## PROMPT
Update the data below by changing every "GUI agent" to "interface agent", leaving everything else as it is.

## TASK MATERIAL
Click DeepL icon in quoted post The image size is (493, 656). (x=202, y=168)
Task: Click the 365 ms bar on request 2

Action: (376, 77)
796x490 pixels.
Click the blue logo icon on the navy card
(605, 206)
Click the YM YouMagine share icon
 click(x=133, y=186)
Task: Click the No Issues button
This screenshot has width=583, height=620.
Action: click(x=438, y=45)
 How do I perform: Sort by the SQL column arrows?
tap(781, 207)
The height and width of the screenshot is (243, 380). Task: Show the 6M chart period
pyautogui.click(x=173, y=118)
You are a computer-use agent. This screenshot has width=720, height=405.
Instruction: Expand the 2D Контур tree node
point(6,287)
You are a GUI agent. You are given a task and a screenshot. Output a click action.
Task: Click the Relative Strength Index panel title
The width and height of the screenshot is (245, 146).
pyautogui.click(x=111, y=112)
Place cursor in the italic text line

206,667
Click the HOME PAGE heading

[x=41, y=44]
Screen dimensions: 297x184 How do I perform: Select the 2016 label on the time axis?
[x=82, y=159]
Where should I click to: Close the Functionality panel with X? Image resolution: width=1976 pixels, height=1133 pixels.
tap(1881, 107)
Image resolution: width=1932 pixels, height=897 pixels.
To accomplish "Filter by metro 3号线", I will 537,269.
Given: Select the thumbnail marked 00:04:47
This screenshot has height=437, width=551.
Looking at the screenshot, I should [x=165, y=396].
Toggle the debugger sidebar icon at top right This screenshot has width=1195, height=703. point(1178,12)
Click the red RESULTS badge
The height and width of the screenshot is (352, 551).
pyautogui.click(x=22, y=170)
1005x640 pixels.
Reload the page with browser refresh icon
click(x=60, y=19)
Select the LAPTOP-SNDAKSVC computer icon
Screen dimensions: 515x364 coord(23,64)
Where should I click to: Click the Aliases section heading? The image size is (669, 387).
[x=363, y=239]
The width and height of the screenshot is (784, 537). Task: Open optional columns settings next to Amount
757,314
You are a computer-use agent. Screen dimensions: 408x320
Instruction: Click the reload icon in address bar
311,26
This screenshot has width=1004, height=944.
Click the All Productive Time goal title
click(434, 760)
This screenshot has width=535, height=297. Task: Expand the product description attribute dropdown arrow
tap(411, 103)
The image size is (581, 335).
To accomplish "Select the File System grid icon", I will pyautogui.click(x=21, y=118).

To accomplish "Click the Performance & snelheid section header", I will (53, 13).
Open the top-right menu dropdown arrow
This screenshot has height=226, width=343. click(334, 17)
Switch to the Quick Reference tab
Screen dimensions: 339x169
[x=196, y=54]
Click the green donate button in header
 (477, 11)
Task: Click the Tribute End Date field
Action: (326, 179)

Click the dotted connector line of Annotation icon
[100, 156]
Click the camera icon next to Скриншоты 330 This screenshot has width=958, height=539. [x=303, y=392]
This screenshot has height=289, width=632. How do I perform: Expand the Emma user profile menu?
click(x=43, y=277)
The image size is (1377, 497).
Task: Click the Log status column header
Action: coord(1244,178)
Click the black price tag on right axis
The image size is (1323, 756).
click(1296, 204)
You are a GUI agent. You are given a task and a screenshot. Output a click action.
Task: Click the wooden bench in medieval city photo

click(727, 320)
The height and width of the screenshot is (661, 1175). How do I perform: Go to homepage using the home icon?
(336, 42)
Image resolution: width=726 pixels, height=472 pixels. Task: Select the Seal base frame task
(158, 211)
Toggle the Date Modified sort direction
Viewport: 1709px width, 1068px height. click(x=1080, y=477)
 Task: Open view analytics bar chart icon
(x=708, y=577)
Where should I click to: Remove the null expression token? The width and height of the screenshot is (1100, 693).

## OUTPUT
Click DeepL icon in quoted post The image size is (493, 656). (x=202, y=168)
Task: Click the 365 ms bar on request 2

Action: (376, 77)
796x490 pixels.
Click the blue logo icon on the navy card
(605, 206)
Click the YM YouMagine share icon
 click(x=133, y=186)
Task: Click the No Issues button
This screenshot has width=583, height=620.
Action: click(x=438, y=45)
 How do I perform: Sort by the SQL column arrows?
tap(781, 207)
The height and width of the screenshot is (243, 380). Task: Show the 6M chart period
pyautogui.click(x=173, y=118)
You are a computer-use agent. This screenshot has width=720, height=405.
Instruction: Expand the 2D Контур tree node
point(6,287)
You are a interface agent. You are given a task and a screenshot. Output a click action.
Task: Click the Relative Strength Index panel title
The width and height of the screenshot is (245, 146).
pyautogui.click(x=111, y=112)
Place cursor in the italic text line

206,667
Click the HOME PAGE heading

[x=41, y=44]
Screen dimensions: 297x184 How do I perform: Select the 2016 label on the time axis?
[x=82, y=159]
Where should I click to: Close the Functionality panel with X? Image resolution: width=1976 pixels, height=1133 pixels.
tap(1881, 107)
Image resolution: width=1932 pixels, height=897 pixels.
To accomplish "Filter by metro 3号线", I will 537,269.
Given: Select the thumbnail marked 00:04:47
This screenshot has height=437, width=551.
Looking at the screenshot, I should [x=165, y=396].
Toggle the debugger sidebar icon at top right This screenshot has width=1195, height=703. point(1178,12)
Click the red RESULTS badge
The height and width of the screenshot is (352, 551).
pyautogui.click(x=22, y=170)
1005x640 pixels.
Reload the page with browser refresh icon
click(x=60, y=19)
Select the LAPTOP-SNDAKSVC computer icon
Screen dimensions: 515x364 coord(23,64)
Where should I click to: Click the Aliases section heading? The image size is (669, 387).
[x=363, y=239]
The width and height of the screenshot is (784, 537). Task: Open optional columns settings next to Amount
757,314
You are a computer-use agent. Screen dimensions: 408x320
Instruction: Click the reload icon in address bar
311,26
This screenshot has width=1004, height=944.
Click the All Productive Time goal title
click(434, 760)
This screenshot has width=535, height=297. Task: Expand the product description attribute dropdown arrow
tap(411, 103)
The image size is (581, 335).
To accomplish "Select the File System grid icon", I will pyautogui.click(x=21, y=118).

To accomplish "Click the Performance & snelheid section header", I will (53, 13).
Open the top-right menu dropdown arrow
This screenshot has height=226, width=343. click(334, 17)
Switch to the Quick Reference tab
Screen dimensions: 339x169
[x=196, y=54]
Click the green donate button in header
 (477, 11)
Task: Click the Tribute End Date field
Action: (326, 179)

Click the dotted connector line of Annotation icon
[100, 156]
Click the camera icon next to Скриншоты 330 This screenshot has width=958, height=539. [x=303, y=392]
This screenshot has height=289, width=632. How do I perform: Expand the Emma user profile menu?
click(x=43, y=277)
The image size is (1377, 497).
Task: Click the Log status column header
Action: coord(1244,178)
Click the black price tag on right axis
The image size is (1323, 756).
click(1296, 204)
You are a interface agent. You are given a task and a screenshot. Output a click action.
Task: Click the wooden bench in medieval city photo

click(727, 320)
The height and width of the screenshot is (661, 1175). How do I perform: Go to homepage using the home icon?
(336, 42)
Image resolution: width=726 pixels, height=472 pixels. Task: Select the Seal base frame task
(158, 211)
Toggle the Date Modified sort direction
Viewport: 1709px width, 1068px height. click(x=1080, y=477)
 Task: Open view analytics bar chart icon
(x=708, y=577)
Where should I click to: Remove the null expression token? The width and height of the screenshot is (1100, 693).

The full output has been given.